Uitspraak
RECHTBANK MIDDEN-NEDERLAND
Zittingsplaats Utrecht
1.De stukken
- het arrest van het Gerechtshof Amsterdam van 7 juli 1998, waarbij betrokkene ter beschikking is gesteld met bevel tot verpleging van overheidswege, omdat hij zich schuldig heeft gemaakt aan poging tot verkrachting, meermalen gepleegd, en afpersing;
- stukken waaruit blijkt dat de terbeschikkingstelling is ingegaan op 19 december 1998;
- de beslissing van de rechtbank Midden-Nederland, zittingsplaats Utrecht, van
- de beslissing van het Gerechtshof Arnhem-Leeuwarden van 20 mei 2021, waarbij de beslissing van deze rechtbank van 28 december 2020 om de termijn van terbeschikkingstelling met dwangverpleging met twee jaar te verlengen, is bevestigd;
- de vordering van de officier van justitie van 25 oktober 2022, die strekt tot verlenging van de terbeschikkingstelling met twee jaar;
- het verlengingsadvies van de [verblijfplaats] van 12 oktober 2022, opgemaakt door mw. E.P.M.T. Brouns (psychiater) en drs.
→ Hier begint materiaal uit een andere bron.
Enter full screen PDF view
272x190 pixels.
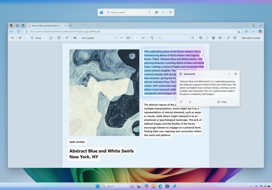coord(228,38)
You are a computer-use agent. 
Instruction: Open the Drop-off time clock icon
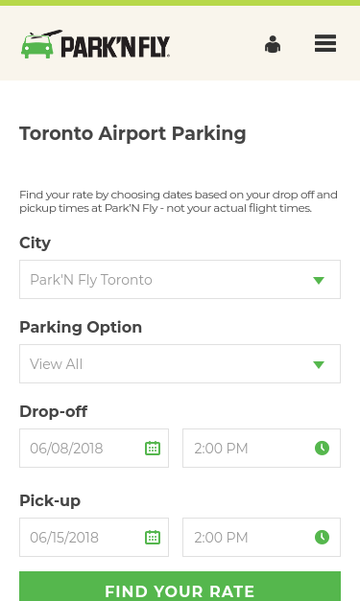(x=322, y=448)
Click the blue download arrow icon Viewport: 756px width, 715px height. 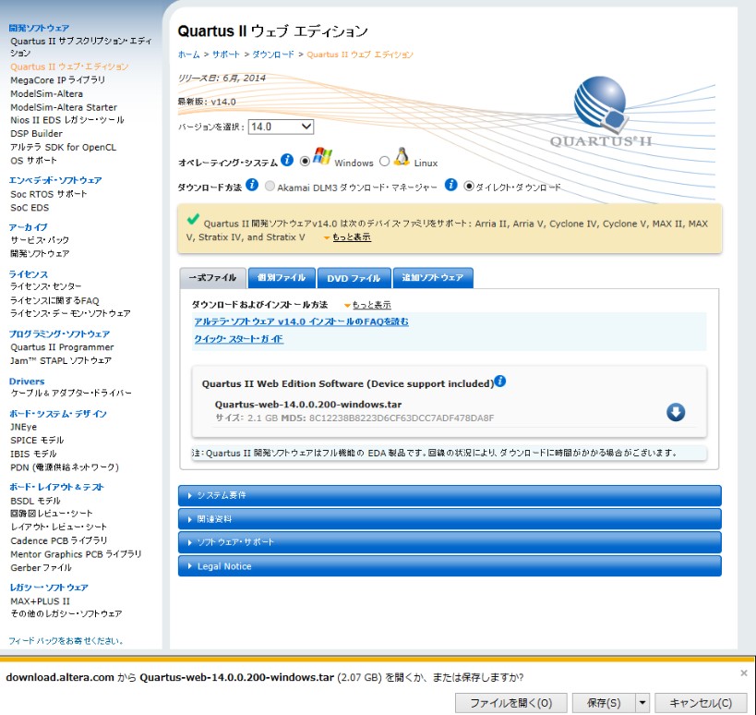point(676,412)
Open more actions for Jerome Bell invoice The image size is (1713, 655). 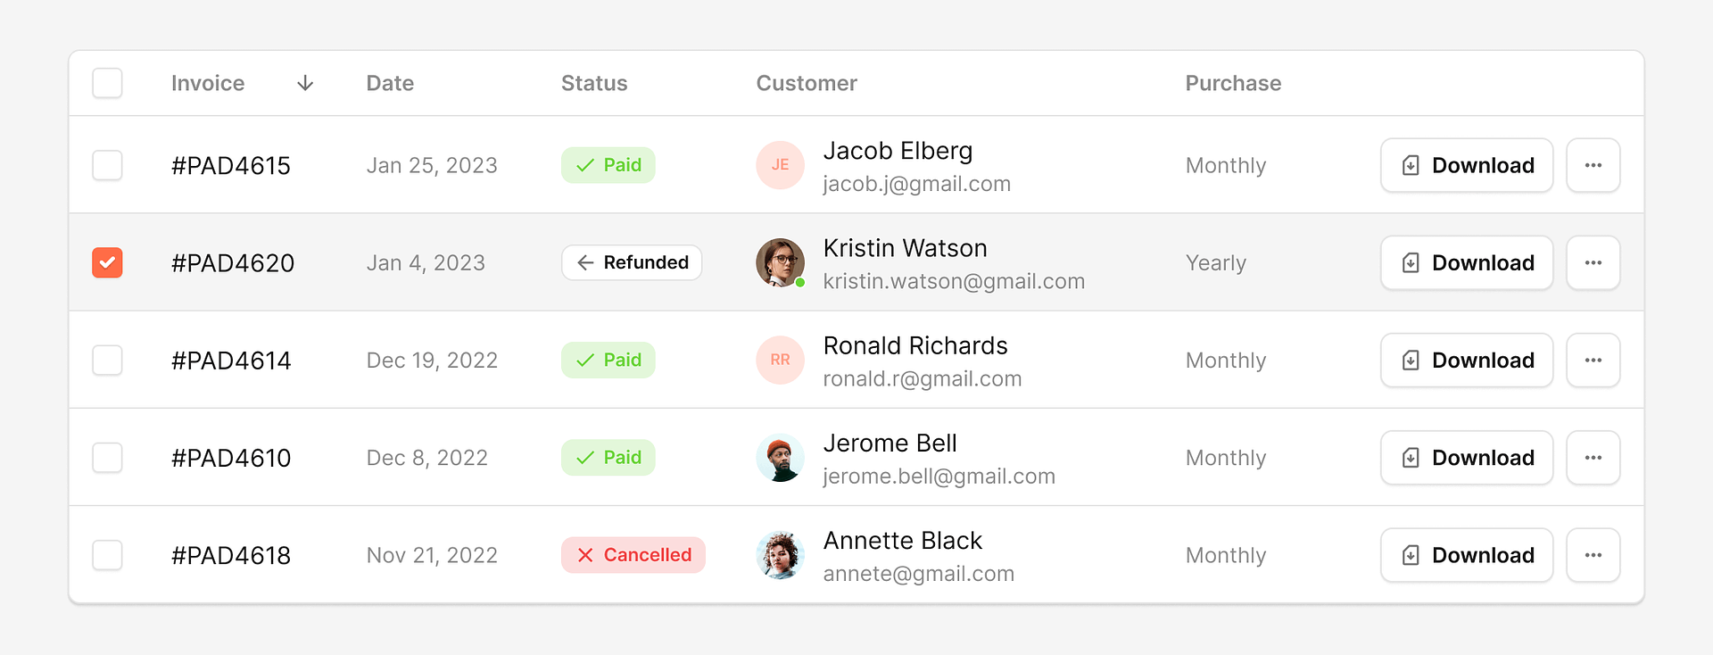(1593, 458)
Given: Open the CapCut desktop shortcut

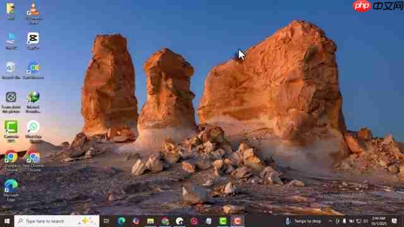Looking at the screenshot, I should click(33, 41).
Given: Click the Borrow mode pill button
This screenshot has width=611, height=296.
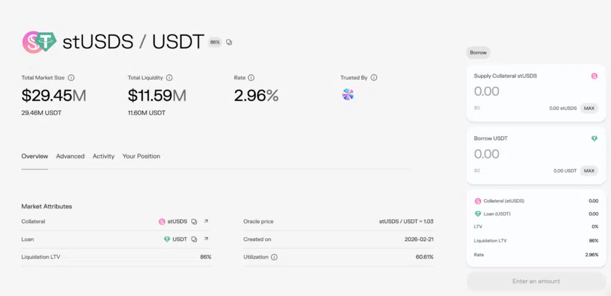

E.A.M. Konings (behandelcoördinator/gz-psycholoog), inhoudend het advies om de terbeschikkingstelling met verpleging te verlengen met twee jaar;
- de wettelijke aantekeningen omtrent de lichamelijke en geestelijke gesteldheid van de betrokkene, over de periode 20 augustus 2020 tot en met 20 augustus 2022.